Added to the dualism of substance is the dualism of having two types of knowledge, ordinary empirical knowledge derived from the senses and confirmed intersubjectively (e.g., as in science) and the knowledge gained from the personal revelations of spiritual experience. Despite the arguments of some, such as Stephen J. Gould in his book Rocks of Ages, that these constitute "non-overlapping magisteria" which can’t conflict since they have fundamentally different concerns, the fact remains that both sorts of knowledge make claims about what ultimately exists and they reach different conclusions. Science gives us no reason to believe in the supernatural (there is no scientifically admissible evidence for such a realm), while the firm intuition of spiritual experience, as interpreted within its traditional, non-naturalistic cognitive context, is precisely that a separate immaterial reality indeed exists. If I make use of both methods of knowing, then eventually it is likely I will confront some basic cognitive dilemmas: which method, and therefore which conclusion, is correct? In deciding the momentous question of what fundamentally exists, on what grounds do I choose science over spirituality, or visa versa? When do I stick with my spiritual intuitions, and when do I stick with science?

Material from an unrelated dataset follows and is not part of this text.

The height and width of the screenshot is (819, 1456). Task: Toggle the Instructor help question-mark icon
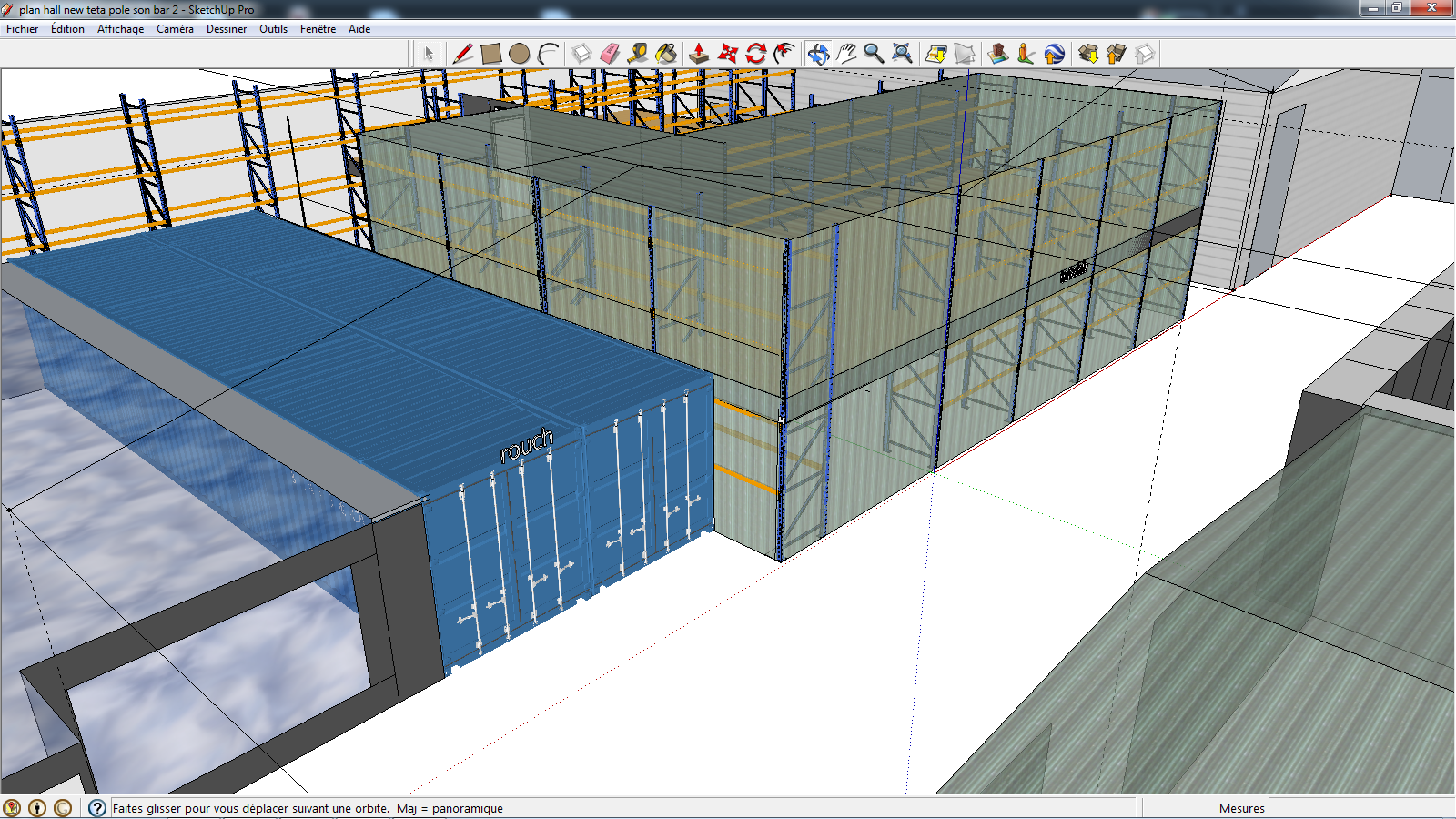97,808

The upshot is that these two dualisms, one metaphysical, one epistemological, put adherents of traditional spirituality in a poor position to achieve, in this world, the apprehension of fundamental unity, even if they are promised salvation in the next. And unity, of course, is the essence of spirituality. Being of two natures and two minds, the traditional spiritualist is torn between the physical and immaterial world and unified with neither. Naturalists, I believe, suffer no such handicaps in their approach to ultimate concerns.